Collected data entries:
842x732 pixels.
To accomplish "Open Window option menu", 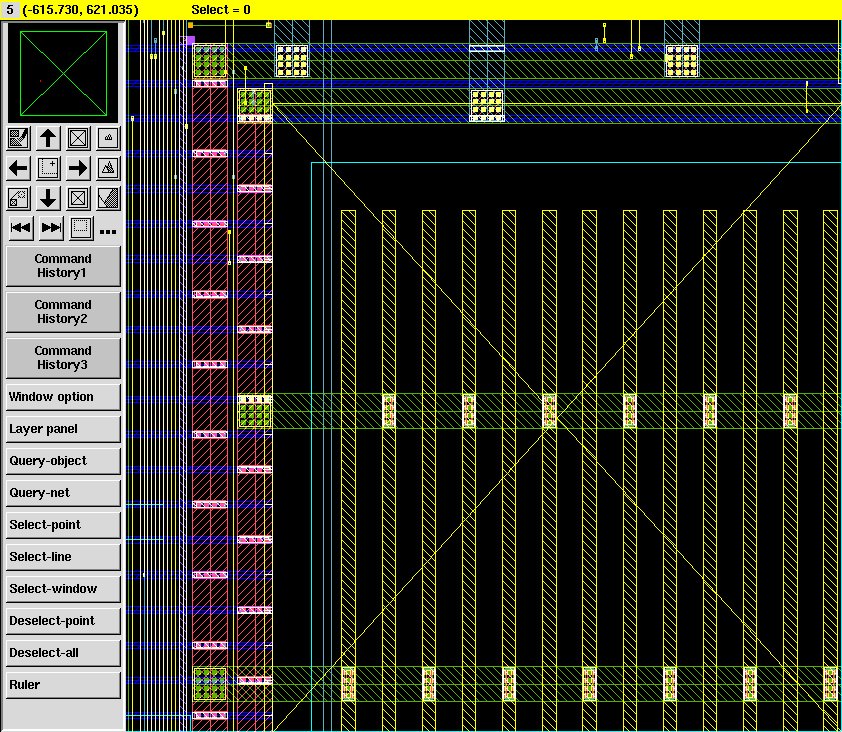I will pyautogui.click(x=63, y=397).
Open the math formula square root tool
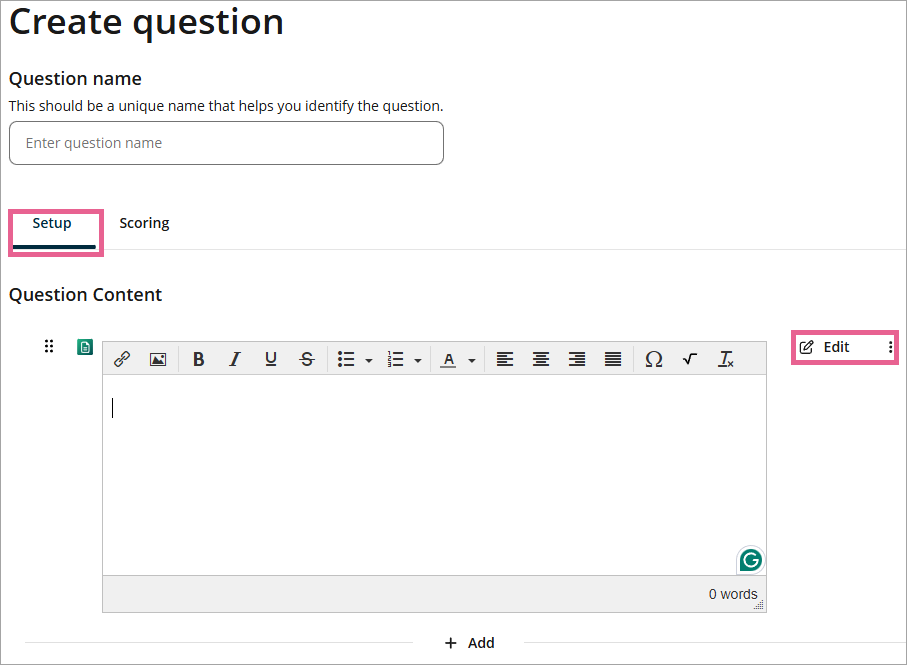907x665 pixels. 689,359
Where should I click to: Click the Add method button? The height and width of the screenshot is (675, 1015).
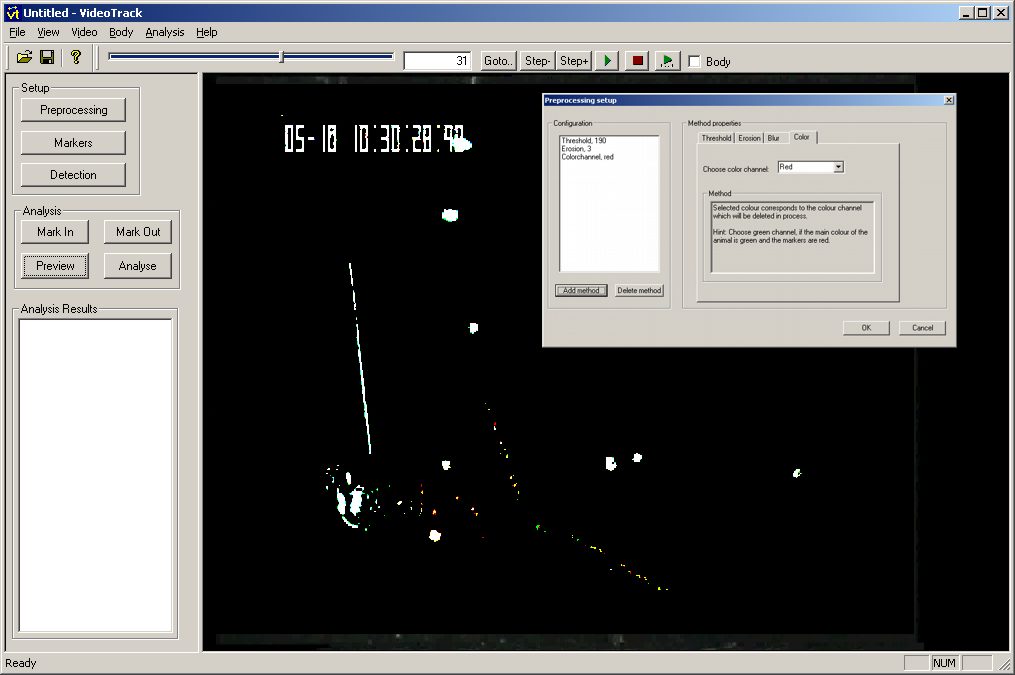pos(581,291)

EXERCISE REQUIREMENTS:
In the data above, find the line with "Open the math formula square root tool" and repeat it and every line after it through the end, exactly; leave the pictures out.

SOLUTION FOR THIS PROBLEM:
Open the math formula square root tool
907x665 pixels. 689,359
Where should I click to: Click the Add method button? The height and width of the screenshot is (675, 1015).
pos(581,291)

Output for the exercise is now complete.